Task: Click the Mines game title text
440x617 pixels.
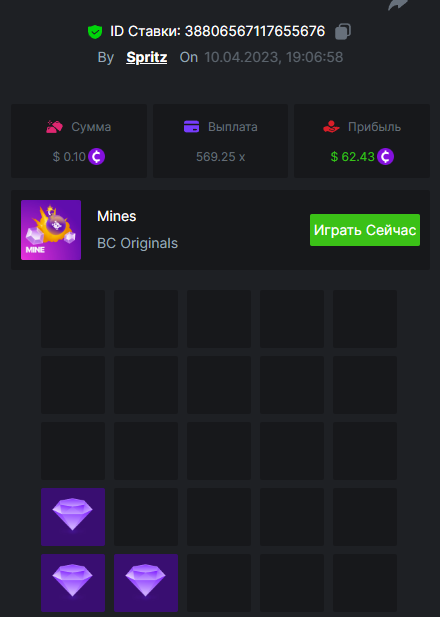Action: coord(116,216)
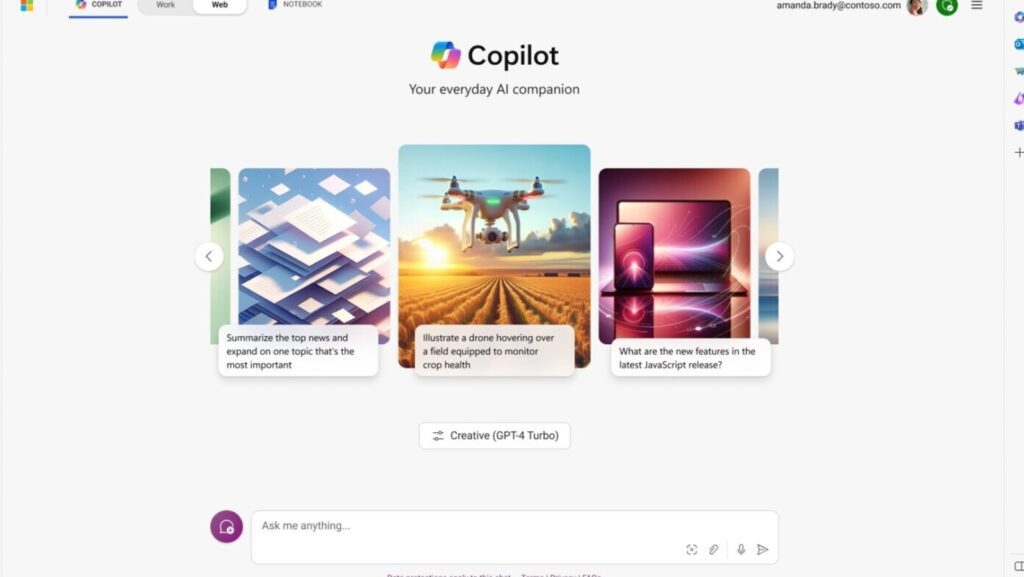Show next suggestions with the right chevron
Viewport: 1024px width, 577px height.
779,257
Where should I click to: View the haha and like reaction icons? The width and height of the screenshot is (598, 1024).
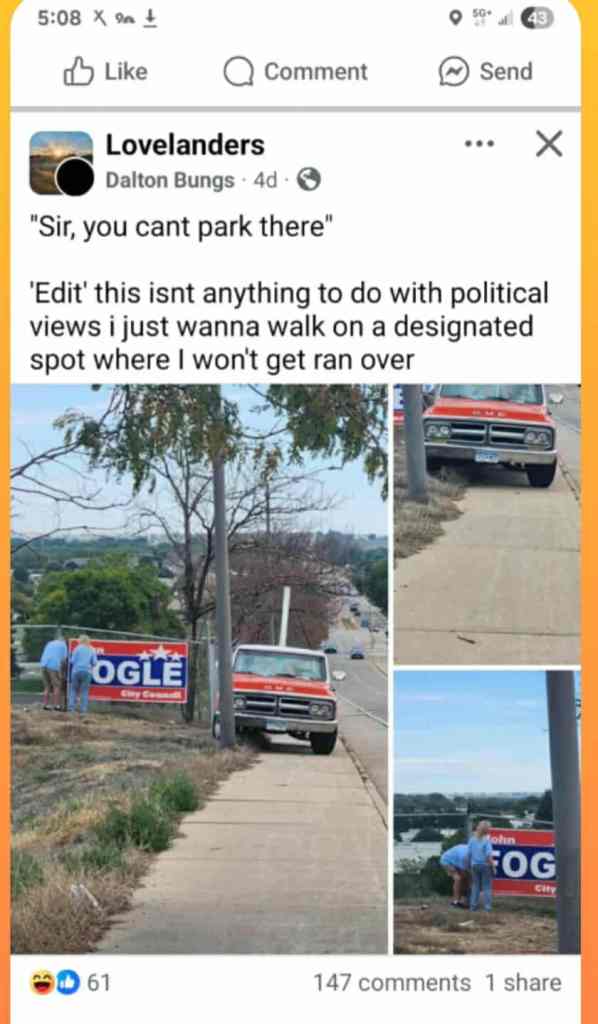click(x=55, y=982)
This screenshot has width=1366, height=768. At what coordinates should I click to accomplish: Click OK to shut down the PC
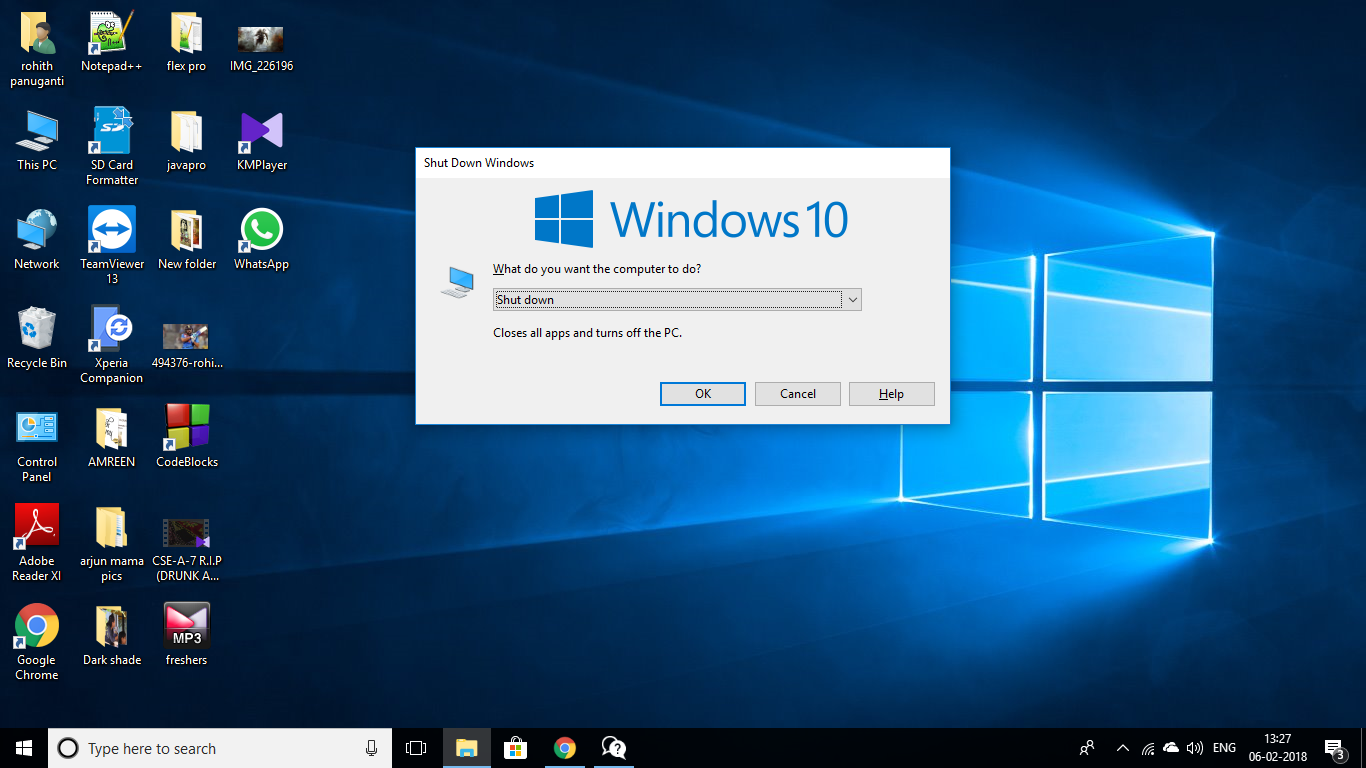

==

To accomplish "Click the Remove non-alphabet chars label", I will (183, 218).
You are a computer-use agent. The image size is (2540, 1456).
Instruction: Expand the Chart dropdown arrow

---

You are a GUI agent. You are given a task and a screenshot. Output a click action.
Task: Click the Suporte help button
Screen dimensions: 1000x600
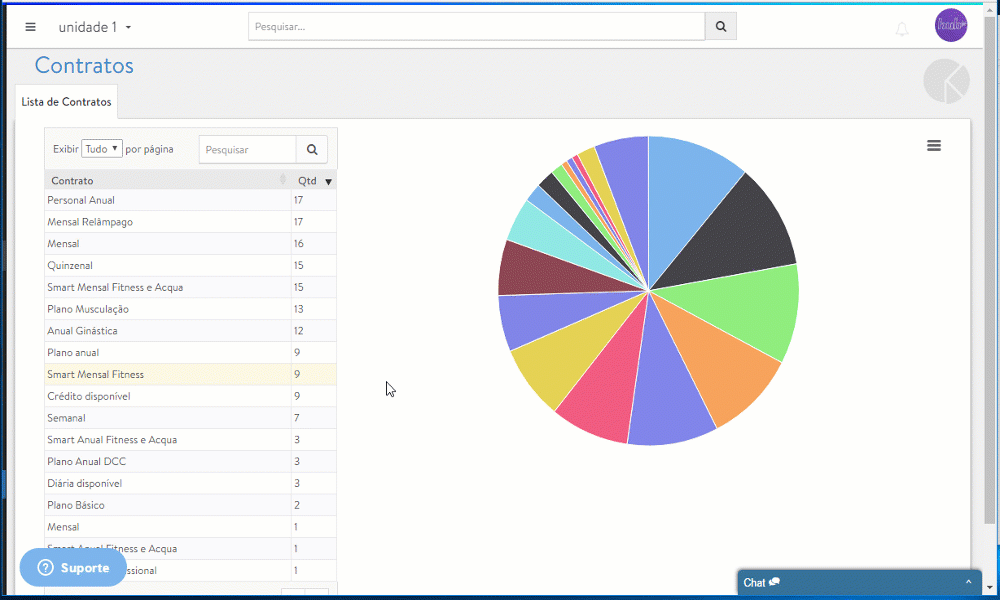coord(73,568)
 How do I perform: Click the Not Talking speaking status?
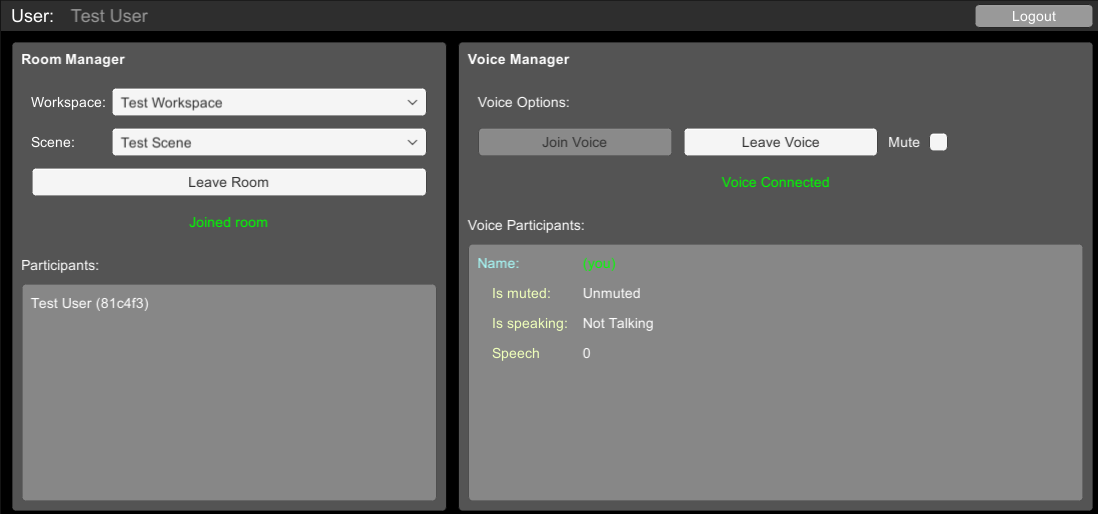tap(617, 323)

### WHAT THIS TASK INVOLVES:
Swap "Chart" for "Table" in the items between the lines holding "You are a computer-use" and "Instruction: Expand the Chart dropdown arrow", inclusive, and give those lines again with nothing else changed.

### IN RESPONSE:
You are a computer-use agent. The image size is (2540, 1456).
Instruction: Expand the Table dropdown arrow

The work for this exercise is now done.